-- TASK DATA follows --
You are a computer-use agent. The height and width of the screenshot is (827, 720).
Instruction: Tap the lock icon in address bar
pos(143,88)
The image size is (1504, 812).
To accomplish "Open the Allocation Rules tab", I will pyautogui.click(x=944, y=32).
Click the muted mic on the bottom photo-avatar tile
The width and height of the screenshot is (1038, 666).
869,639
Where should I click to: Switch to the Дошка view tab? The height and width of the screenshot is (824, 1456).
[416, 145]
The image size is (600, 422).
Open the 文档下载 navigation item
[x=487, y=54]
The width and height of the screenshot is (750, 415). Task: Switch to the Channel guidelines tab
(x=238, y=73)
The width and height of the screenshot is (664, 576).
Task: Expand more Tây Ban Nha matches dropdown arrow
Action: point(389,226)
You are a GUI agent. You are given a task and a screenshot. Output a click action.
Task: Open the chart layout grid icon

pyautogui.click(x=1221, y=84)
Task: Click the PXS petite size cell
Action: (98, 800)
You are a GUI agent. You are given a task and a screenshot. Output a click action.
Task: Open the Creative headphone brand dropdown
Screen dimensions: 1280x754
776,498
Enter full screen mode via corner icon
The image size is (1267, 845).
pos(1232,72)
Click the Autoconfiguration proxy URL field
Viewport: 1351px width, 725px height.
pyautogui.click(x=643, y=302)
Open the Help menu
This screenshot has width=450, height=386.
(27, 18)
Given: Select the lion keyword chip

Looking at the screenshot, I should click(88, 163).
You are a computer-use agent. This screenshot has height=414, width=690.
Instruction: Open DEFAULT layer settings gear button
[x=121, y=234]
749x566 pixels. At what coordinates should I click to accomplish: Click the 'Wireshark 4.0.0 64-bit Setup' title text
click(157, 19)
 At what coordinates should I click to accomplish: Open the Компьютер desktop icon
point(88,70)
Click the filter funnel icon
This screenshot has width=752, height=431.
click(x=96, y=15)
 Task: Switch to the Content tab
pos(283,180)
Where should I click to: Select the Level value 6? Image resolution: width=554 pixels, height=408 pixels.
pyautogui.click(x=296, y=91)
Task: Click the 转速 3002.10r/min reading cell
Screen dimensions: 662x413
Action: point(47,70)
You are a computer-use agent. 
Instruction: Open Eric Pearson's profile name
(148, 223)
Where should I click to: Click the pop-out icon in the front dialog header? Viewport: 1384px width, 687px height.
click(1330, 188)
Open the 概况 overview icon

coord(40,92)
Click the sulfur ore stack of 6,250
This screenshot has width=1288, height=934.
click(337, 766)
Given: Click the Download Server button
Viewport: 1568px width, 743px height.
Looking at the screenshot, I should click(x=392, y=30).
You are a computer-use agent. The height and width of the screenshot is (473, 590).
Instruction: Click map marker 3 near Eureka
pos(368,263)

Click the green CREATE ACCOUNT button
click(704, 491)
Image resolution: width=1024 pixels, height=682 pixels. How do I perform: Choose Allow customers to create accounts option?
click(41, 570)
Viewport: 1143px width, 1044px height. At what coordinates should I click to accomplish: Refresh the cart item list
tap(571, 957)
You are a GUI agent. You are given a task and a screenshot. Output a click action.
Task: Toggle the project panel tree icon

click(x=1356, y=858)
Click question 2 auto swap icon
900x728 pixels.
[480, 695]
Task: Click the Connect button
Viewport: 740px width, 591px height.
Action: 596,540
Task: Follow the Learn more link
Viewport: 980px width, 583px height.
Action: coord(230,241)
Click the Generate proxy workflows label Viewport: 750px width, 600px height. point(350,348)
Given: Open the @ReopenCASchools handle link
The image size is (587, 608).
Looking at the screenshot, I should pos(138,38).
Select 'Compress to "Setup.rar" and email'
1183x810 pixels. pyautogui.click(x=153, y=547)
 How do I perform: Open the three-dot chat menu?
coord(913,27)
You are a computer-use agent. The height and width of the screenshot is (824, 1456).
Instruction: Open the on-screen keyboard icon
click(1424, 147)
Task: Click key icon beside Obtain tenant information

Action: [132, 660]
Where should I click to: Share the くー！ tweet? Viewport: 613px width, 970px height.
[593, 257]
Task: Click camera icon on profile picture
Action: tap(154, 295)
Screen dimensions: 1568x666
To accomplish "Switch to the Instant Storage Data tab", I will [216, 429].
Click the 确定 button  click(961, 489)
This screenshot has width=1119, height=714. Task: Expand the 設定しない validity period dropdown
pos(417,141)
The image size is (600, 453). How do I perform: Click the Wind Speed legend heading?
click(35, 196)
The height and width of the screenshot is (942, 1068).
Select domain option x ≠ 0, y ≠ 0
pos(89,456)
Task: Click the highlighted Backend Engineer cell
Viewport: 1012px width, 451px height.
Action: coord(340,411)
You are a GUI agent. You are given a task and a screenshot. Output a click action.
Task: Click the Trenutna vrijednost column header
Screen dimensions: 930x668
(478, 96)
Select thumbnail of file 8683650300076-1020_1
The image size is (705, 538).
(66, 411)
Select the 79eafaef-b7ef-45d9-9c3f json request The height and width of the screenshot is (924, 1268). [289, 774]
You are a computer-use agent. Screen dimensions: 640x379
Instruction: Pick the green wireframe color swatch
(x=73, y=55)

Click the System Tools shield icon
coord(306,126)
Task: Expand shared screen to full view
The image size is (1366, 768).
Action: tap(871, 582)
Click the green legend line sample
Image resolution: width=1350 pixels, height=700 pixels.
-- TASK DATA concluded --
> _PROBLEM TO SOLVE_
All lines in the preceding records that hold the word "computer" need to be copied.

> _WRITTEN SOLUTION_
You are a computer-use agent. The height and width of the screenshot is (827, 720).
You are a computer-use agent. This screenshot has height=414, width=690.
You are a computer-use agent. 
You are a computer-use agent. The height and width of the screenshot is (473, 590).
You are a computer-use agent. The height and width of the screenshot is (824, 1456).
You are a computer-use agent. Screen dimensions: 640x379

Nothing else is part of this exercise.